* **ASSIGNED TASK**
Exact copies of the lines from the start of the records through the line with "Image resolution: width=802" are what the answer must hold; pictures are not part of it.

########

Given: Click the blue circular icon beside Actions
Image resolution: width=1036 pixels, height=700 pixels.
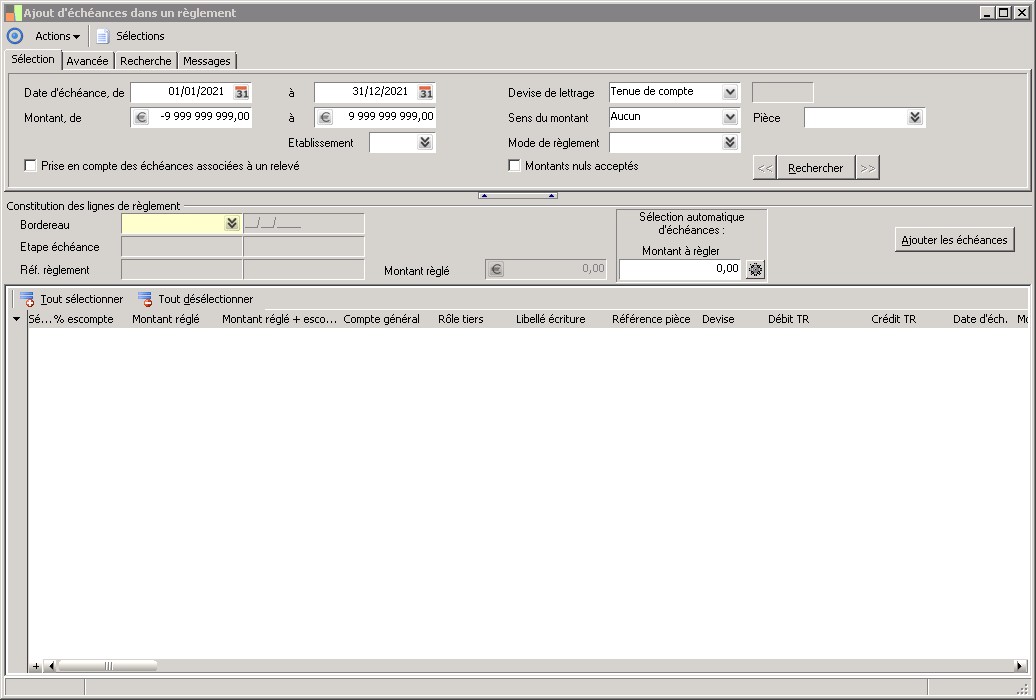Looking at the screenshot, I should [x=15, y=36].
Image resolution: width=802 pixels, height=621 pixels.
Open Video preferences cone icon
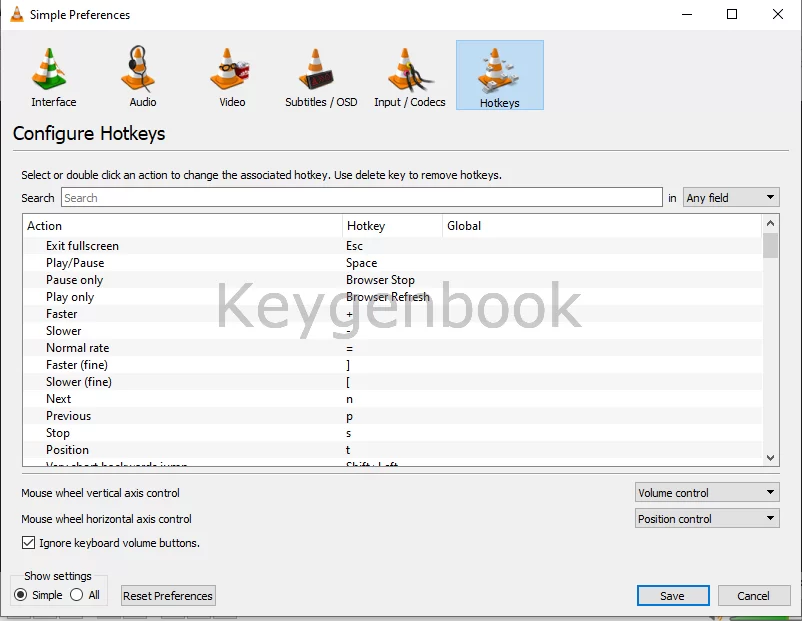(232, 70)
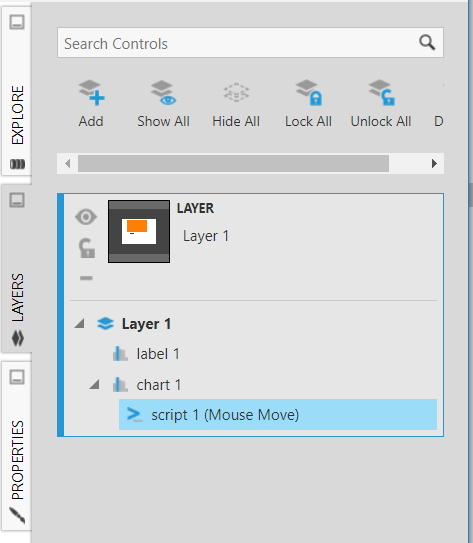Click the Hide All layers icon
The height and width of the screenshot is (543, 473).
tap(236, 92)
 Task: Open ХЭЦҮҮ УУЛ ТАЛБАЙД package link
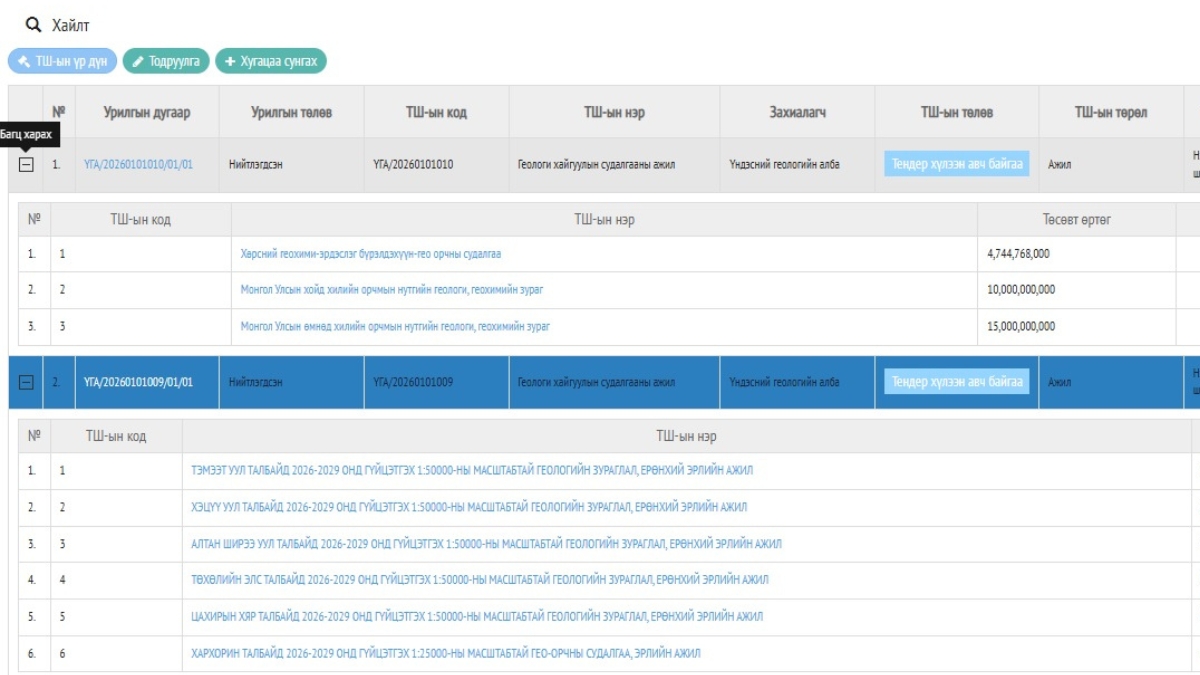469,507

########

* **RESPONSE AREA**
Given: Click the blue circular icon beside Actions
Image resolution: width=1036 pixels, height=700 pixels.
Looking at the screenshot, I should [x=15, y=36].
Image resolution: width=802 pixels, height=621 pixels.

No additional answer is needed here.